Work task 1:
Using the author profiles, answer these questions:
(a) At what age did Waberi move to France?
(b) Which publisher brought out Passage Of Tears in India and the UK?
(c) In which city is adivaani based?
Work task 2:
From the author profiles, print everything from "Ruby Hembrom" down to "1855-57 Santhal rebellion.".

(Document excerpt begins)

Abdourahman A Waberi
Waberi writes fiction, nonfiction, and poetry. He was born in Djibouti, and moved to France to study English Literature at the age of 20. His work has been translated into over ten languages; four of his books are available in English. Of these, the latest, Passage Of Tears, has been published by Seagull Books in India and the UK, and concerns a young Djiboutian named Djibril, based in Canada, who returns to Djibouti on an assignment to prepare a report for an American company. Waberi has been awarded the Grand prix littéraire d'Afrique noire, among other honours.
Ruby Hembrom
Hembrom is the founding director of adivaani, a Kolkata-based publishing house dedicated to narratives for and by adivasi people. While enrolled on a course, Hembrom noticed the severe underrepresentation of adivasi authors in contemporary publishing. She subsequently founded adivaani, where she is also an author, with two friends, Joy Tudu, and Luis A Gómes. Hembrom is the author of two Santhal creation stories titled We Come from the Geese and Earth Rests on a Tortoise. With Saheb Ram Tudu, she has written Disaibon Hul, an illustrated book on the 1855-57 Santhal rebellion.

(Document excerpt ends)
(Provided records begins)

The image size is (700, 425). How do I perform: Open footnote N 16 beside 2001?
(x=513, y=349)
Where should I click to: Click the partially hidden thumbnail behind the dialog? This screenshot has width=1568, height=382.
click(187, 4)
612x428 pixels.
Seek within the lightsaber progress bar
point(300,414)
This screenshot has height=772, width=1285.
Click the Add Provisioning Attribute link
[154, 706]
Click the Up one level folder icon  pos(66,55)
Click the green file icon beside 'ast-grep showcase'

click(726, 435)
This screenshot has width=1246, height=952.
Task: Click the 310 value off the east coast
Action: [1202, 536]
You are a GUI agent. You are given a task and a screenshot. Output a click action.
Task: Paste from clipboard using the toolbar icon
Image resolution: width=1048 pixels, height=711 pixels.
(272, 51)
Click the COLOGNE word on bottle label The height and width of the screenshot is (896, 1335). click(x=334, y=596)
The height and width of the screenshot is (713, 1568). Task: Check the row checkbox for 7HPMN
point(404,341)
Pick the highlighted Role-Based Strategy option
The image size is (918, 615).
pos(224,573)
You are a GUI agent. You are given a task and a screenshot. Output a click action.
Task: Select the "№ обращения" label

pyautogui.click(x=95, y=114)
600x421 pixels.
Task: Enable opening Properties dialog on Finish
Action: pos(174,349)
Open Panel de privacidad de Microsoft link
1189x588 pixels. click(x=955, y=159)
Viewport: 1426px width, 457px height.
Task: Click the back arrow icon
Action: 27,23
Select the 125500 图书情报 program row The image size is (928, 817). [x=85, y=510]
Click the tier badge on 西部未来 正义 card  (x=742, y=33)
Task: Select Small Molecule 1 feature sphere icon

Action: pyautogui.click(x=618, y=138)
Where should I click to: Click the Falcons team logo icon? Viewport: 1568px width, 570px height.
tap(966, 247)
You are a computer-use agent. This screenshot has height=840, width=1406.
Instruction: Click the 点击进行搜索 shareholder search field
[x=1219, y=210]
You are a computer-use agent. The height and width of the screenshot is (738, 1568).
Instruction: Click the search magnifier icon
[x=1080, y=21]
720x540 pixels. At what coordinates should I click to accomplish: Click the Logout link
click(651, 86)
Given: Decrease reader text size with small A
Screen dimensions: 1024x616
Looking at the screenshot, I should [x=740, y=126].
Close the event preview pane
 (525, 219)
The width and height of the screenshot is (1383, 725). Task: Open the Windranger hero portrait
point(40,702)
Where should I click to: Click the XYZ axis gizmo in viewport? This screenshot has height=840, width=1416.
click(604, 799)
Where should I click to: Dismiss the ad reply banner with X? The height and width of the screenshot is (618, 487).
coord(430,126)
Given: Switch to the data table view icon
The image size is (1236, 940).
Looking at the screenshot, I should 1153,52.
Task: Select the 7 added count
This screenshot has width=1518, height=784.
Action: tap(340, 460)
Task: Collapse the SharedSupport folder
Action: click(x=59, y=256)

(Provided records ends)

Worked solution 1:
(a) 20
(b) Seagull Books
(c) Kolkata

Worked solution 2:
Ruby Hembrom
Hembrom is the founding director of adivaani, a Kolkata-based publishing house dedicated to narratives for and by adivasi people. While enrolled on a course, Hembrom noticed the severe underrepresentation of adivasi authors in contemporary publishing. She subsequently founded adivaani, where she is also an author, with two friends, Joy Tudu, and Luis A Gómes. Hembrom is the author of two Santhal creation stories titled We Come from the Geese and Earth Rests on a Tortoise. With Saheb Ram Tudu, she has written Disaibon Hul, an illustrated book on the 1855-57 Santhal rebellion.